* DATASET:
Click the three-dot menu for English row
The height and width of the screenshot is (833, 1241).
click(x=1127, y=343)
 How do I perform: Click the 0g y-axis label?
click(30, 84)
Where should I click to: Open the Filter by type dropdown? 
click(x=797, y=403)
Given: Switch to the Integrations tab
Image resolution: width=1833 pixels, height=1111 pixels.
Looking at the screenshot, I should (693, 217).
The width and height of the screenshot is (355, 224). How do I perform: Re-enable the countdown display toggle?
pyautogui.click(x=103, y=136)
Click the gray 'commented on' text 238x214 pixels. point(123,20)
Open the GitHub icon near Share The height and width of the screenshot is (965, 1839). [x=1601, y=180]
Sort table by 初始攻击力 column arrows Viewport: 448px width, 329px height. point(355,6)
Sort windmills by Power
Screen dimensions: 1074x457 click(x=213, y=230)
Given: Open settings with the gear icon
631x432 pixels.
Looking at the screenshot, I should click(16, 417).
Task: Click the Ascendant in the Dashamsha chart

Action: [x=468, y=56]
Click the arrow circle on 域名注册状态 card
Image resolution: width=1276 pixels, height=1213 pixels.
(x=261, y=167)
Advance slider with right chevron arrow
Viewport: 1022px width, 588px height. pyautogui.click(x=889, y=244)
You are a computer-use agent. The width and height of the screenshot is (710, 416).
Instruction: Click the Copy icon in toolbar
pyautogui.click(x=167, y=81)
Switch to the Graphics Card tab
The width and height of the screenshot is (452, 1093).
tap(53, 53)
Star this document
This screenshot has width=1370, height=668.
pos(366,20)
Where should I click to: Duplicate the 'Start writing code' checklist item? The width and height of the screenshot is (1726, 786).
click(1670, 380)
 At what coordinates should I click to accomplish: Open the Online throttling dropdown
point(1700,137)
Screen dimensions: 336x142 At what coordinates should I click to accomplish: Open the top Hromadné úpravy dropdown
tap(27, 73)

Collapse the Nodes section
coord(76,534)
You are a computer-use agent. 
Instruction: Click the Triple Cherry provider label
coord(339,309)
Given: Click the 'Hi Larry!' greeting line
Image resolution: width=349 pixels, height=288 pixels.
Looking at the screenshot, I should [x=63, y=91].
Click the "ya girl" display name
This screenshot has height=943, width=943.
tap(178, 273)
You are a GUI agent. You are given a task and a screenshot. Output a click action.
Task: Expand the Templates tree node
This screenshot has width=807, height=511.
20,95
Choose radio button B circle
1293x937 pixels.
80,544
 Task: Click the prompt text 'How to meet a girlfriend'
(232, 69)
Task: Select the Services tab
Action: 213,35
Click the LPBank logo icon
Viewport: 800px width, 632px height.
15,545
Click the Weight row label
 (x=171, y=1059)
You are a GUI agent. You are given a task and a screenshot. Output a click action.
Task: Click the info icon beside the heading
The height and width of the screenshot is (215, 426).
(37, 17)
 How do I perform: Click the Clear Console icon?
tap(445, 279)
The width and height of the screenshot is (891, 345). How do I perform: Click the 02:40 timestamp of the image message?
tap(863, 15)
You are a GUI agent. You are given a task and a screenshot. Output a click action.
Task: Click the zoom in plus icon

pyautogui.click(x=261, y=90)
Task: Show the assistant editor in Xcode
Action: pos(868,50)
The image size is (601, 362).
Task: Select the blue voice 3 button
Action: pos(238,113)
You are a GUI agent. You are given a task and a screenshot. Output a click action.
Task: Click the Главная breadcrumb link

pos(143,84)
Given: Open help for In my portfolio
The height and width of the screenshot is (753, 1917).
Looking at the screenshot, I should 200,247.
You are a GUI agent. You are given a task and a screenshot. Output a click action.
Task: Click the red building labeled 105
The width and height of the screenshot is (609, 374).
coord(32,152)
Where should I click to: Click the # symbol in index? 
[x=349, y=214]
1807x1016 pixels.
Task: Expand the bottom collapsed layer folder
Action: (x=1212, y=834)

* EXERCISE: Swap "three-dot menu" for "kebab menu" throughout the listing above, and leave everything else unchanged.

* ANSWER TO THIS EXERCISE:
Click the kebab menu for English row
The height and width of the screenshot is (833, 1241).
click(x=1127, y=343)
 How do I perform: Click the 0g y-axis label?
click(30, 84)
Where should I click to: Open the Filter by type dropdown? 
click(x=797, y=403)
Given: Switch to the Integrations tab
Image resolution: width=1833 pixels, height=1111 pixels.
Looking at the screenshot, I should (693, 217).
The width and height of the screenshot is (355, 224). How do I perform: Re-enable the countdown display toggle?
pyautogui.click(x=103, y=136)
Click the gray 'commented on' text 238x214 pixels. point(123,20)
Open the GitHub icon near Share The height and width of the screenshot is (965, 1839). [x=1601, y=180]
Sort table by 初始攻击力 column arrows Viewport: 448px width, 329px height. point(355,6)
Sort windmills by Power
Screen dimensions: 1074x457 click(x=213, y=230)
Given: Open settings with the gear icon
631x432 pixels.
Looking at the screenshot, I should click(16, 417).
Task: Click the Ascendant in the Dashamsha chart

Action: [x=468, y=56]
Click the arrow circle on 域名注册状态 card
Image resolution: width=1276 pixels, height=1213 pixels.
(x=261, y=167)
Advance slider with right chevron arrow
Viewport: 1022px width, 588px height. pyautogui.click(x=889, y=244)
You are a computer-use agent. The width and height of the screenshot is (710, 416).
Instruction: Click the Copy icon in toolbar
pyautogui.click(x=167, y=81)
Switch to the Graphics Card tab
The width and height of the screenshot is (452, 1093).
tap(53, 53)
Star this document
This screenshot has width=1370, height=668.
pos(366,20)
Where should I click to: Duplicate the 'Start writing code' checklist item? The width and height of the screenshot is (1726, 786).
click(1670, 380)
 At what coordinates should I click to accomplish: Open the Online throttling dropdown
point(1700,137)
Screen dimensions: 336x142 At what coordinates should I click to accomplish: Open the top Hromadné úpravy dropdown
tap(27, 73)

Collapse the Nodes section
coord(76,534)
You are a computer-use agent. 
Instruction: Click the Triple Cherry provider label
coord(339,309)
Given: Click the 'Hi Larry!' greeting line
Image resolution: width=349 pixels, height=288 pixels.
Looking at the screenshot, I should [x=63, y=91].
Click the "ya girl" display name
This screenshot has height=943, width=943.
tap(178, 273)
You are a GUI agent. You are given a task and a screenshot. Output a click action.
Task: Expand the Templates tree node
This screenshot has width=807, height=511.
20,95
Choose radio button B circle
1293x937 pixels.
80,544
 Task: Click the prompt text 'How to meet a girlfriend'
(232, 69)
Task: Select the Services tab
Action: 213,35
Click the LPBank logo icon
Viewport: 800px width, 632px height.
15,545
Click the Weight row label
 (x=171, y=1059)
You are a GUI agent. You are given a task and a screenshot. Output a click action.
Task: Click the info icon beside the heading
The height and width of the screenshot is (215, 426).
(37, 17)
 How do I perform: Click the Clear Console icon?
tap(445, 279)
The width and height of the screenshot is (891, 345). How do I perform: Click the 02:40 timestamp of the image message?
tap(863, 15)
You are a GUI agent. You are given a task and a screenshot. Output a click action.
Task: Click the zoom in plus icon

pyautogui.click(x=261, y=90)
Task: Show the assistant editor in Xcode
Action: pos(868,50)
The image size is (601, 362).
Task: Select the blue voice 3 button
Action: pos(238,113)
You are a GUI agent. You are given a task and a screenshot. Output a click action.
Task: Click the Главная breadcrumb link

pos(143,84)
Given: Open help for In my portfolio
The height and width of the screenshot is (753, 1917).
Looking at the screenshot, I should 200,247.
You are a GUI agent. You are given a task and a screenshot. Output a click action.
Task: Click the red building labeled 105
The width and height of the screenshot is (609, 374).
coord(32,152)
Where should I click to: Click the # symbol in index? 
[x=349, y=214]
1807x1016 pixels.
Task: Expand the bottom collapsed layer folder
Action: (x=1212, y=834)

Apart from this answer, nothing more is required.